Few other recipes require you to place a whole hard-boiled egg, dyed red and with the shell intact, into a soft dough and bake it. None, in fact. What could be the point?
Blame tradition. Greeks are sticklers for it, especially in the diasporas, where we tend to hang on to customs more vigorously than they do in the motherland. Red eggs (the red symbolising Christ's blood) spell Easter to every Greek person. So adorning a tsoureki (or Greek brioche) with them is like putting ornaments on a Christmas tree: without them, it's just a plain old tree. And indeed, this fragrant bread is baked – sans red eggs – at Christmas and New Year and other celebrations, but it's at Easter that it really comes into its own. (Easter is by far the most important and most enthusiastically celebrated religious festival on the Greek Orthodox calendar.) It's most often baked several at a time and given as a gift to family and friends, a blessing for the festive season. Among the countless variations on the recipe are the addition of chocolate as an icing or filling, a scattering of flaked almonds or sesame seeds over the top, or the addition of spice to flavour the dough.
While cardamom and mastic are sometimes used, the most popular flavouring is mahlepi, an aromatic spice ground from the seeds of the European cherry Prunus mahaleb. A small amount goes a long way, not just in the slightly floral flavour of the bread, but in filling Greek kitchens with the warm, nostalgic smell of Easter.

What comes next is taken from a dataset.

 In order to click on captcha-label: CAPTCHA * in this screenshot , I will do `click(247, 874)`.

A plaited loaf or wreath is the most common shape; the plait helps to segment the golden crust so the tsoureki can readily be pulled apart into morsels. The ring shape, like the red eggs that adorn it, relates to Easter's theme of renewal, making the bread ideal for breaking the long Lenten fast. It's light yet luxurious, perfect to eat after the midnight Church service on Easter Saturday, and it eases Orthodox Greeks into Easter Sunday's lamb-on-the-spit after many meat-free weeks. But custom alone doesn't explain why the tsoureki has endured across generations and continents – it's all in the taste.
Step-by-step instructions
Combine flour, yeast and a pinch of salt in the bowl of an electric mixer fitted with a dough hook, form a well in the centre, set aside. Add milk, eggs, sugar, orange rind, mahlepi and 100ml lukewarm water and mix until a soft dough forms (5-7 minutes). Gradually add butter, a little at a time, mixing until a smooth soft dough forms (3-5 minutes), place in a lightly greased bowl, cover with plastic wrap and set aside until doubled in size (40 minutes-1 hour).
Meanwhile, for red Easter eggs, follow instructions on packet to cook and dye eggs then set aside to cool completely.

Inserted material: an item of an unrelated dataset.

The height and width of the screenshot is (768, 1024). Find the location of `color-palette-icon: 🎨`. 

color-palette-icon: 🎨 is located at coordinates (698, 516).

Knock back dough and divide into 3 pieces. Roll each piece into a 45cm-long cylinder, plait pieces together, then bring ends together to form a wreath and squeeze to join. Place on an oven tray lined with baking paper and set aside to prove slightly (20 minutes).
Preheat oven to 180C. Brush wreath with eggwash, gently push red Easter eggs (unpeeled) into wreath and bake until wreath is golden and cooked through (25-30 minutes). Cool on a wire rack, serve with butter. Greek Easter bread is best eaten the day it's made.